盛中国是著名的小提琴家,他曾说自己因为沉醉于音乐,喜欢小提琴,尤其喜欢古典音乐,所以虽然不太有钱,但觉得自己非常富有,也因此而庆幸自己的这一辈子很值得,在精神和情感上得到很多享受。有人评论说,盛中国能达到这个境界,是因为“灵魂在高处”。
“灵魂在高处”的说法,有点空灵,也很美丽。想必思想、精神或情感能达到或曾达到某种升华的境界的人,都会有这样的愉悦和满足。
这次我们要谈的关于“性骚扰”的问题,是一个在低处的问题,而且似乎见不得人。之所以要谈,是因为很多人为其所扰。这是有关于性别尊严和人格尊严的话题,也是一个介乎于法律和道德之间的世纪难题,因为它关乎的双方或几方,都是不同并且会变化的。

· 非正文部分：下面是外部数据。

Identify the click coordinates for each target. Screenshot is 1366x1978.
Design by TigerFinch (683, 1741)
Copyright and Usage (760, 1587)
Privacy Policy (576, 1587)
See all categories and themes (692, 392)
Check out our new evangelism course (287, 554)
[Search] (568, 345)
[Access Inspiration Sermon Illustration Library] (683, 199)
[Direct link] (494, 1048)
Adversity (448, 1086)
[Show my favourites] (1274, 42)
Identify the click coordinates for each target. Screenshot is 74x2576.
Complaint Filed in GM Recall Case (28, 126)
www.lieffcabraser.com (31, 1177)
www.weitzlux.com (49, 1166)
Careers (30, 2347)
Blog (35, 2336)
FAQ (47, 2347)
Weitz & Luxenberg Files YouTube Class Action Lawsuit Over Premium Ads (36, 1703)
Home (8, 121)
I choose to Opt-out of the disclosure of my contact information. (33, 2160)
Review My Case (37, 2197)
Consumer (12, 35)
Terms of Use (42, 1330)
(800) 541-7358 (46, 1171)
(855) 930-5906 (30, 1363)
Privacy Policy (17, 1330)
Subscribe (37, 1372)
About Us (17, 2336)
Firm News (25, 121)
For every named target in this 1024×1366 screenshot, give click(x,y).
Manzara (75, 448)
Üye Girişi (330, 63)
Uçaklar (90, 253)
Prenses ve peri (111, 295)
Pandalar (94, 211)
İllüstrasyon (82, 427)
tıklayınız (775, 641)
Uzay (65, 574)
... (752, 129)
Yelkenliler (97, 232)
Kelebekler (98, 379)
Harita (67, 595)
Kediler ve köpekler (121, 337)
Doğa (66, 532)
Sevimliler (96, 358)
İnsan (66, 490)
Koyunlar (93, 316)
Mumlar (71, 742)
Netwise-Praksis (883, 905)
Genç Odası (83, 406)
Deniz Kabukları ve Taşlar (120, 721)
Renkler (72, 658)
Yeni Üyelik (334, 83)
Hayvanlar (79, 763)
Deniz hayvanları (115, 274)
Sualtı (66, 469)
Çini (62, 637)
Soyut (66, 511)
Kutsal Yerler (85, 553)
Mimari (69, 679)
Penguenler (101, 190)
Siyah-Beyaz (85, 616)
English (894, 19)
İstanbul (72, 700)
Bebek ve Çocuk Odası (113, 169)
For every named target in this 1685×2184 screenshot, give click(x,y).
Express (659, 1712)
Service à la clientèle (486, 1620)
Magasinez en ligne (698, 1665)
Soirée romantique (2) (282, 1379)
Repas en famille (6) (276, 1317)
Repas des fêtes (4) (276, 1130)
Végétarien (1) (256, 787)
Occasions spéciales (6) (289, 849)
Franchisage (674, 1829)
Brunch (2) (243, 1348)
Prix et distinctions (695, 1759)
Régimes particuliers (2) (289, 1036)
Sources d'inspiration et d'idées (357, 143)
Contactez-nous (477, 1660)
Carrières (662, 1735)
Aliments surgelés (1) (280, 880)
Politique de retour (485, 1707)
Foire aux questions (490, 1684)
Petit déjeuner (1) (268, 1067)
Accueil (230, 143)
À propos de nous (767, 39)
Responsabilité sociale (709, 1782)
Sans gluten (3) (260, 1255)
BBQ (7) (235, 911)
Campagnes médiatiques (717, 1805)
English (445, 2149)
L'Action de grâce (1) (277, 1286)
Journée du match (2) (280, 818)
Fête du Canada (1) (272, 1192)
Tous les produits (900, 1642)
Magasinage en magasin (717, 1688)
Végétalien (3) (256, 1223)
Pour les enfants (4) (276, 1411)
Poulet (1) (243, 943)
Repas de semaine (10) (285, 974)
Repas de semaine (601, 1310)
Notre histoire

三十多年前,在我下乡当知青的农村,发生过这样一件事:因为贫穷,当地的厕所只是用泥垒成一小圈,上面用高粱秸随便盖上的简陋场所。一个女青年因为内急,一面做准备一面倒退着进自家的厕所,没想到本村一个壮劳力路过此地正在里面“方便”。女青年惊叫着夺路而逃,很久很久把自己关在屋里号啕大哭,几乎痛不欲生。一个十几岁的女孩,从现代都市到贫瘠的乡村,可以无畏地面对物质生活的巨大落差,却不能承受完全无意中发生的“羞辱”
以及由此而可能引发的议论纷纷。每次我回想起这件事,都能感到内心的尖锐疼痛。
好多年前,一本东南亚国家的小说集里,描述了这样一个故事:一个贫穷的孕妇,走在大街上就临产了,她匍匐在大街上,痛苦和羞辱使她恨不能死去。围观的人们各怀心事,却没有一个人出来帮她。鲜血浸透了她的衣衫的时候,孩子出生了。婴儿的啼哭使她的眼光在一瞬间变得圣洁无畏起来,从容地料理好自己和孩子,抱着新的生命,她站起来,缓缓地走出了人群。作家没有描述女主人公的心理,但我相信,那一刻,她已不再感觉羞辱。
在谈论“性骚扰”时,我想到了上述两个故事,两个使我不能忘记的事例。
在许多关于“性骚扰”的案例中,受害方常常是女人。我们说“性骚扰”对于男人是个拷问灵魂的问题;对于女人,这关乎自律自爱;对社会而言,是道德修养和生存智慧的问题。对于女性群体,在如何面对的过程中,战胜自己是非常重要的。
法律是舟,文化是海,让我们奋力划向彼岸吧。彼岸在高处,就像灵魂在高处一样。